下載 Oxford-IIIT Pets 資料集

此資料集可從 TensorFlow Datasets 取得。分割遮罩包含在版本 3+ 中。

dataset, info = tfds.load('oxford_iiit_pet:3.*.*', with_info=True)

此外,影像色彩值已正規化為 [0, 1] 範圍。最後,如上所述,分割遮罩中的像素標記為 {1, 2, 3}。為方便起見,從分割遮罩中減去 1,使標籤變成:{0, 1, 2}。

def normalize(input_image, input_mask):
  input_image = tf.cast(input_image, tf.float32) / 255.0
  input_mask -= 1
  return input_image, input_mask
def load_image(datapoint):
  input_image = tf.image.resize(datapoint['image'], (128, 128))
  input_mask = tf.image.resize(
    datapoint['segmentation_mask'],
    (128, 128),
    method = tf.image.ResizeMethod.NEAREST_NEIGHBOR,
  )

  input_image, input_mask = normalize(input_image, input_mask)

  return input_image, input_mask

資料集已包含所需的訓練和測試分割,因此繼續使用相同的分割

TRAIN_LENGTH = info.splits['train'].num_examples
BATCH_SIZE = 64
BUFFER_SIZE = 1000
STEPS_PER_EPOCH = TRAIN_LENGTH // BATCH_SIZE
train_images = dataset['train'].map(load_image, num_parallel_calls=tf.data.AUTOTUNE)
test_images = dataset['test'].map(load_image, num_parallel_calls=tf.data.AUTOTUNE)

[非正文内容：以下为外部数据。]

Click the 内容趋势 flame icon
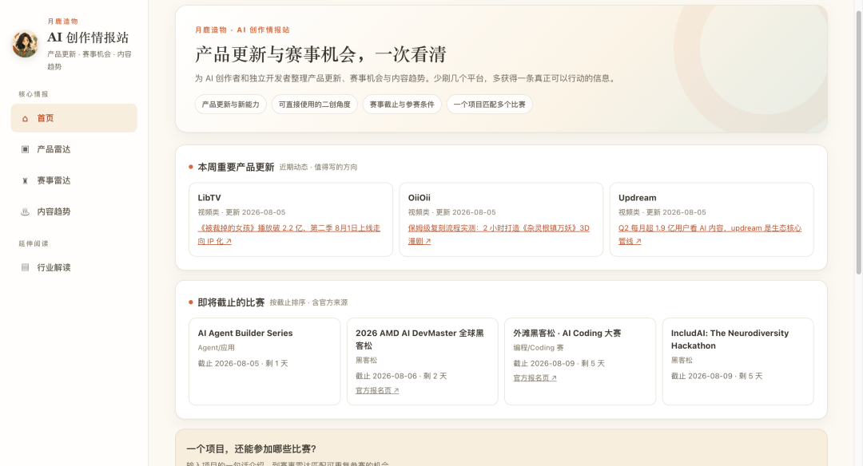Image resolution: width=863 pixels, height=466 pixels. (x=25, y=211)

下列類別透過隨機翻轉影像來執行簡單的擴增。前往影像擴增教學課程以瞭解詳情。

class Augment(tf.keras.layers.Layer):
  def __init__(self, seed=42):
    super().__init__()
    # both use the same seed, so they'll make the same random changes.
    self.augment_inputs = tf.keras.layers.RandomFlip(mode="horizontal", seed=seed)
    self.augment_labels = tf.keras.layers.RandomFlip(mode="horizontal", seed=seed)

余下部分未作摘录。